What to produce:
In the passage on the method of loci, update the part that opens with the words "Legge, Eric L." and closes with "141 (3), 380-390." by changing "virtual" to "simulated".

Page extract:
Surely, material in other disciplines will, like civil liberties in Political Science, be ripe for study in this manner. Tasks such as committing to memory Weber's characteristics of bureaucracy in Sociology 1101 or learning the steps of the scientific method in Introductory Biology, for example, could be made easier for using the method of loci. Moreover, if both students and educators visualize some particular palatial floor plan that they have knowledge of in common (like the Chow Hall), instructors can better guide students from imaginative place to place, helping them to commit material to memory sequentially along this path. Once students remember something, understanding and appreciation can follow. Hence, just as it was in the time of Simonides, a dining hall—of all things—may play a key role in bettering memory and, in turn, answering questions that very much need to be answered.
References
Amiryousefi, Mohammad and Ketabi, Saeed. (2011). Mnemonic instruction: A way to boost vocabulary, learning and recall. Journal of Language Teaching and Research, 2(1), 178-182.
Heinrichs, Micky and Nager, Alan L. (2009). More clever and useful mnemonics. Contemporary Pediatrics, 26 (8), 38-43.
Hodges, Daniel L. (1982). A teacher's guide to memory techniques. Focus on Productivity, 7, 23-27.
Legge, Eric L. G. et al. (2012). Building a memory palace in minutes: Equivalent memory performance using virtual versus conventional environments with the Method of Loci. Acta Psychologica, 141 (3), 380-390.
Qureshi, Ayisha et al. (2014). The method of loci as a mnemonic device to facilitate learning in endocrinology leads to improvement in student performance as measured by assessments. Advances in Physiology Education, 38 (2), 140-144.
Yates, Francis. (1999). Selected Works, Volume III: The Art of Memory. London, UK: Routledge.

Entries provided:

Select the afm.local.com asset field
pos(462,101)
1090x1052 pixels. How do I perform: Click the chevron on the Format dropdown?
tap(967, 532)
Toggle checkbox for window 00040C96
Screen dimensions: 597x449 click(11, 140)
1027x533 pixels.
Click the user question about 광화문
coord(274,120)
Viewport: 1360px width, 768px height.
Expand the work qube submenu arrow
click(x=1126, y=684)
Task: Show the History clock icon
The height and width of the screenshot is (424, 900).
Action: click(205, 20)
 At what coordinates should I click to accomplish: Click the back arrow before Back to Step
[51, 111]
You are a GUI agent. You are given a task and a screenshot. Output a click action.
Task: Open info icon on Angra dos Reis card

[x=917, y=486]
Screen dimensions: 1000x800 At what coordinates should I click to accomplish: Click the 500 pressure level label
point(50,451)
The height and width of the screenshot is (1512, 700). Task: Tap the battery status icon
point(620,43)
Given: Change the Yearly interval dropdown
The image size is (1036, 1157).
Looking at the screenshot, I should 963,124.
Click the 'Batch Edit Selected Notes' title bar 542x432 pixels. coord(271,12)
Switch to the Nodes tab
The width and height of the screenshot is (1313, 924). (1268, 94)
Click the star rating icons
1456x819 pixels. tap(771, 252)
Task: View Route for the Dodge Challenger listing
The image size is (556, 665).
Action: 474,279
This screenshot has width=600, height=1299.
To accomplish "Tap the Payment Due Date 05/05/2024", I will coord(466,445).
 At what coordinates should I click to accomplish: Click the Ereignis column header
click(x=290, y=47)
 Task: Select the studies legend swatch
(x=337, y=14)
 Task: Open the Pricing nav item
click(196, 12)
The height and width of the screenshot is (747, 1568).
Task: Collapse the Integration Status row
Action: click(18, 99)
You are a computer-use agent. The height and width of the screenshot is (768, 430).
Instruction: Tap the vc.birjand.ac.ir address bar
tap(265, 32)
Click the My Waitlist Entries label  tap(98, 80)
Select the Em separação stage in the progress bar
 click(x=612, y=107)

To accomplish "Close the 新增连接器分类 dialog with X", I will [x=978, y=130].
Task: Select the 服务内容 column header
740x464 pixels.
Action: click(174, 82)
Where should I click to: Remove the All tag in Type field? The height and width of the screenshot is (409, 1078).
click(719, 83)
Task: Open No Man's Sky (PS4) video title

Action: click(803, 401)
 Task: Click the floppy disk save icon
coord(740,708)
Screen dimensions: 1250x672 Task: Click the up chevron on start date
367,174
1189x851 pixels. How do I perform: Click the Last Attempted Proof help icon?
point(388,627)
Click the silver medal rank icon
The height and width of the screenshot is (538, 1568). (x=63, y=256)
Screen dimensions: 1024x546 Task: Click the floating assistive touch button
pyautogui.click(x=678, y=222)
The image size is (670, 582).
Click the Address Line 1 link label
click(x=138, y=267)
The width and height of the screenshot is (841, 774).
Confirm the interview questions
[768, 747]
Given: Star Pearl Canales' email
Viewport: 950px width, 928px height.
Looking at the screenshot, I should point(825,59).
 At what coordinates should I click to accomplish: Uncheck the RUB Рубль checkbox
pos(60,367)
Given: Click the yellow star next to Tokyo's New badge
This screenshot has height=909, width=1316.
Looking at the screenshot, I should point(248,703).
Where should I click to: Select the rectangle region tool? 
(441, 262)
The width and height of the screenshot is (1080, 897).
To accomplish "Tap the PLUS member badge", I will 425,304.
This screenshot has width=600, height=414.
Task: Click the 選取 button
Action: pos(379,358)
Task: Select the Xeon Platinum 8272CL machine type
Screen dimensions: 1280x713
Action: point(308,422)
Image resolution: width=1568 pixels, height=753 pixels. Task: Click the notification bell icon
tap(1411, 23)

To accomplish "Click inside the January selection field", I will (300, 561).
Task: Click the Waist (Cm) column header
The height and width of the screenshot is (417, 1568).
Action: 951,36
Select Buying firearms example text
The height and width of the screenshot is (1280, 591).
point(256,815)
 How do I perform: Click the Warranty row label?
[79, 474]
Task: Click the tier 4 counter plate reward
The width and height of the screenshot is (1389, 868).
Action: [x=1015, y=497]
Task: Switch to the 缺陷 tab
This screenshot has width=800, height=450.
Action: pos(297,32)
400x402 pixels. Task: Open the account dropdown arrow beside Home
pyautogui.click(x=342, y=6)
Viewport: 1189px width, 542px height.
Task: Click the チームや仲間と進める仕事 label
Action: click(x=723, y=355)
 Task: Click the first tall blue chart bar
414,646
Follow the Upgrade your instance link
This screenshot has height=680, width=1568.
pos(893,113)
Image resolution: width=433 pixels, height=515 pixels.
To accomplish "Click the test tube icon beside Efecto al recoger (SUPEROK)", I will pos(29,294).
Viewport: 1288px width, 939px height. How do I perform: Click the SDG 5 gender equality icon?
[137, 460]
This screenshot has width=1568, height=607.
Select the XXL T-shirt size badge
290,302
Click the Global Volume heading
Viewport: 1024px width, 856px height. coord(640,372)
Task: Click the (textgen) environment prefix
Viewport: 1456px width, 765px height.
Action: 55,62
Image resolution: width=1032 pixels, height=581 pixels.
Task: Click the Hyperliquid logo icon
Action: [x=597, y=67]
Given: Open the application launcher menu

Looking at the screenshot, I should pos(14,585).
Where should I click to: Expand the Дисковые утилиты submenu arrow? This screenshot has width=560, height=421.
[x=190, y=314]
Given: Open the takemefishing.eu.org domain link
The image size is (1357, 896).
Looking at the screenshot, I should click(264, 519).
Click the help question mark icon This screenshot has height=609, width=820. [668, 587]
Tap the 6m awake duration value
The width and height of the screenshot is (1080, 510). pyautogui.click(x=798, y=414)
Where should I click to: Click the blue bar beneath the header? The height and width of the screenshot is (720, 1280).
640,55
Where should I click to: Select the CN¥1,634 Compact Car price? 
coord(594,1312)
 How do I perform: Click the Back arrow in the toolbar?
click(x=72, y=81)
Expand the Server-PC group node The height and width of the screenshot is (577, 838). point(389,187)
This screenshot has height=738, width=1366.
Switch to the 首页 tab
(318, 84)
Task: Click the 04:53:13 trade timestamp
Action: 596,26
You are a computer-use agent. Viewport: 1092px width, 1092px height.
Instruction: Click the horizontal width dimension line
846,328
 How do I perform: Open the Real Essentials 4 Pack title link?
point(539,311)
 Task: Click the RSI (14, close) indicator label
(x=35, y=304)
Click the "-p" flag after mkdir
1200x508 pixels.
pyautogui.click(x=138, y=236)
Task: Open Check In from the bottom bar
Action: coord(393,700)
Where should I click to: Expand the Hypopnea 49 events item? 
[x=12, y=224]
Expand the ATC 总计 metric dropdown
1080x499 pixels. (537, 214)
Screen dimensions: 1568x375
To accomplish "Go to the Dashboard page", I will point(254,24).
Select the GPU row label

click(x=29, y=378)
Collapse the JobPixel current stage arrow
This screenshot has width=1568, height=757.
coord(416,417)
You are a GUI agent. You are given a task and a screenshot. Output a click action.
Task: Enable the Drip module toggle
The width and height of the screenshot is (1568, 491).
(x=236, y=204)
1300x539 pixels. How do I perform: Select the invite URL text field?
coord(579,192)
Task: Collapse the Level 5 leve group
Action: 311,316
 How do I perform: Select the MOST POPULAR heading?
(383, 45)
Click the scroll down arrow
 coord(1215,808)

Response area:
Legge, Eric L. G. et al. (2012). Building a memory palace in minutes: Equivalent memory performance using simulated versus conventional environments with the Method of Loci. Acta Psychologica, 141 (3), 380-390.